## Article

──────────

It seems that every few months Pennsylvania’s famously underfunded public pension systems receive some new low ranking or grade. The latest reproach takes issue with the way pension payouts are determined – based on age and years worked.

A report by the nonpartisan Urban Institute calls the rules setting state retirement benefits arbitrary. It restricted its analysis to employees hired in 2013 who will receive pension benefits through the State Employee Retirement System, or SERS:

Under SERS, 76 percent of all state-financed pension benefits go to the 25 percent of employees receiving the most benefits. The remaining 75 percent of the workforce receives only 24 percent of all state-financed benefits. The top 5 percent receives 22 percent of all payments.

The report calls the system a bum deal for short-term workers and people who want to work past the retirement age:

Which employees benefit most from the plan depends arbitrarily on when they joined and how long they worked. For example, age-25 hires who separate after 34 years of service receive about $45,000 from the plan, net of their own required contributions, but receive $250,000 if they stay one more year.

“There is this sense out there that traditional defined benefit plans are the best type of retirement security that workers can have,” said Richard Johnson, a senior fellow with the Urban Institute. “For some people, that’s true, but it’s not true for everyone.”

──────────

## Dataset section
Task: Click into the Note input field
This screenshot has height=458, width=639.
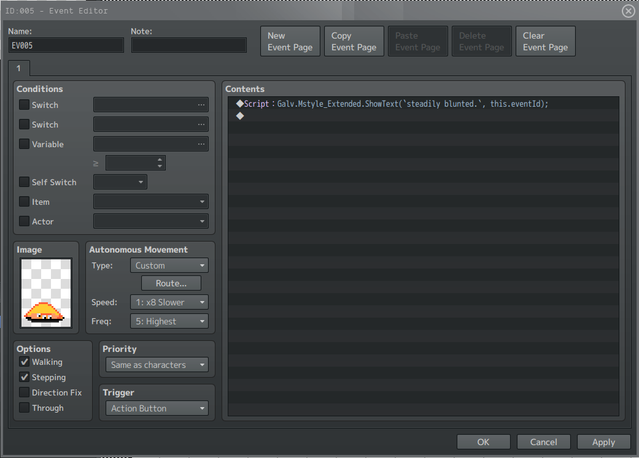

──────────

## Directives
1. In the Pennsylvania pension article, what share of all state-financed SERS benefits goes to the 25 percent of employees who receive the most?
2. Copy the Pennsylvania pension article word for word, from "Under SERS, 76" up to and including "of all payments.".
3. Write what comes next in the article on Pennsylvania pensions, starting after its last sentence.
The material has nothing to do with the article on Pennsylvania pensions.

## Answers in order
1. 76 percent

2.
Under SERS, 76 percent of all state-financed pension benefits go to the 25 percent of employees receiving the most benefits. The remaining 75 percent of the workforce receives only 24 percent of all state-financed benefits. The top 5 percent receives 22 percent of all payments.

3.
There’s also the question of what “human resource goals” the pension rules achieve, Johnson said. Are workers who stay with the state for 35 years really more productive than people who stay on for just 25 or 30 years?

“I more get the sense that these rules have just sort of evolved over time, that there hasn’t been a lot of thought put into the kind of incentives that they create for workers,” Johnson said.

Pension benefit rules are set in law by the General Assembly.

The report also knocks Pennsylvania for not putting enough money into its state employee retirement fund, which was only 59 percent funded in 2013.

State lawmakers have spent a lot of time in Harrisburg recently debating pension changes for both state and school employees. But most proposals would take relatively small chunks out of what the state owes in pension benefits. Legislative support for those proposals ranges from insufficient to nonexistent.

The Urban Institute report did not consider the state’s Public School Employee Retirement System, the larger of the state’s two pension funds.